“Sorry We Missed You”, de Ken Loach: uma família à beira do colapso
Depois de ter vencido a Palma de Ouro no Festival de Cannes em 2016, com I, Daniel Blake, o octogenário realizador britânico está de regresso com Sorry We Missed You, filme de abertura do Lisbon & Sintra Film Festival, integrando a secção Fora de Competição. A sua carreira sempre se caracterizou por uma abordagem social realista, dramas que retratam pessoas desfavorecidas em Inglaterra, guiando o espectador pelas instituições e sistemas direta ou indiretamente responsáveis pelas dificuldades que os personagens atravessam.
O foco do filme anterior de Loach era o martírio que um carpinteiro de meia idade atravessa, após ter sofrido um ataque cardíaco, na tentativa de obter algum apoio do estado e subsídio de desemprego. No seu novo projeto acompanhamos uma família desfavorecida, o pai (Kris Hitchen) recentemente empregado numa empresa de entrega de encomendas ao domicílio, a mãe (Debbie Honeywood) assistente social, o filho (Rhys Stone) adolescente problemático e a filha (Katie Proctor) com cerca de 10 anos de idade. O filme vai demonstrando como as débeis e exploratórias condições de trabalho garantidas aos progenitores se vão repercutir no bem-estar de toda a família, uma luta constante para ter dinheiro suficiente para pagar as contas e, simultaneamente, garantir alguma sanidade e equilíbrio mental para todos.
Seguimos os Turners individualmente durante o dia, observando minuciosamente as suas rotinas. À noite, reunidos, tentam lidar com as frustrações que vão surgindo, quase sempre relacionadas com a rebeldia do filho adolescente e gravemente potenciadas pelas muitas horas de trabalho precário que enfrentam no dia-a-dia. O emprego do pai é particularmente esmiuçado, nas falsas promessas de liberdade, autonomia e prospecção de carreira, satiricamente denunciadas por Loach.
O cineasta vai tentando atenuar o sentimento trágico que se vai instalando, com alguma dose de humor, valendo-se da atuação superior de Kris Hitchen.

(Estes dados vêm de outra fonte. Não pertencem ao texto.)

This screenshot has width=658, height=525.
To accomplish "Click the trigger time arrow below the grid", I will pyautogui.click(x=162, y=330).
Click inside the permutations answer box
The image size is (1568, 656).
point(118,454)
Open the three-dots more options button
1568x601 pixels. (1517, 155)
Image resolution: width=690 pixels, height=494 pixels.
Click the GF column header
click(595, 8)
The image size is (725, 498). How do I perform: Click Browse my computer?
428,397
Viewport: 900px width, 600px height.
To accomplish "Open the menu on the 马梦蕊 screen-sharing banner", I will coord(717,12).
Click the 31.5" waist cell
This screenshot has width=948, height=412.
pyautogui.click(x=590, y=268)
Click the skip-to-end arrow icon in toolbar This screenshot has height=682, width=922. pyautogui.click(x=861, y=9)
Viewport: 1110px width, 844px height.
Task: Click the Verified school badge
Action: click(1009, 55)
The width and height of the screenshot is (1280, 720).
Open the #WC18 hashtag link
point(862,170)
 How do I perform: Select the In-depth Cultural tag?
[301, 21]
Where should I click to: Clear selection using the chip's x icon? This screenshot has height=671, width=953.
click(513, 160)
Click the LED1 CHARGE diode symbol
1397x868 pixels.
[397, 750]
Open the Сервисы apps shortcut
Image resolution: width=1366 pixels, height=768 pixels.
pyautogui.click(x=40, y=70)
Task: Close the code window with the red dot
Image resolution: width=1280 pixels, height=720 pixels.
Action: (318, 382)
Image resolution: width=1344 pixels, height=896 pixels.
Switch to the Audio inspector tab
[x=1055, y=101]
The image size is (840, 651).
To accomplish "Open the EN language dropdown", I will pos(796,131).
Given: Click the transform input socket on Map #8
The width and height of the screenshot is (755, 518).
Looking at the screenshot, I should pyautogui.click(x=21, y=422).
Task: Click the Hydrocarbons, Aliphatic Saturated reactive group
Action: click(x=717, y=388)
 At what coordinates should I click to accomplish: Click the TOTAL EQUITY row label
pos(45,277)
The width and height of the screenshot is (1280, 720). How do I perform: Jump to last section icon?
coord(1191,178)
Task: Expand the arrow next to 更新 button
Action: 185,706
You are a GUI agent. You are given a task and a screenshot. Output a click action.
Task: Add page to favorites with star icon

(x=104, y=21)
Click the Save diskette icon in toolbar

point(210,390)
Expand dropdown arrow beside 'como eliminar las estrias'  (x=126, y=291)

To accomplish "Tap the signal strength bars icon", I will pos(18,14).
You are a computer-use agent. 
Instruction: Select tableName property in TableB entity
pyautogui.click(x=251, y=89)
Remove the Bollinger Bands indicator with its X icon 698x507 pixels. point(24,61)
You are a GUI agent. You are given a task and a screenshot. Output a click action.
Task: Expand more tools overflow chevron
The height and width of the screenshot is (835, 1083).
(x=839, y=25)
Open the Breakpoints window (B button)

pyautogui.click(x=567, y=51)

No entanto, sem desprimor pela enorme relevância dos temas abordados, e mesmo considerando o maior investimento na caracterização dos personagens em relação a, por exemplo, I, Daniel Blake, o realizador permanece demasiado didático. É como se Ken Loach pretendesse abordar todos os problemas relacionados com o capitalismo, a pobreza e a parentalidade num só filme, criando um tom que se torna, progressivamente, miserabilista e deprimente, subjugando os seus personagens a infortúnio atrás de infortúnio, até não sobrar uma réstia de esperança.
A riqueza do retrato detalhado e empático da dinâmica de vida desta família, das nuances que caracterizam cada membro, e mesmo a pertinência e humor com que a crítica social vai sendo construída, desvanece assim que Loach começa a manipular as personagens para mostrar o seu ponto. A ambiguidade moral latente aos comportamentos dos personagens transforma-se numa observação simplista e estereotipada, tornando-os peões do jogo que o realizador pretende a todo o custo ganhar.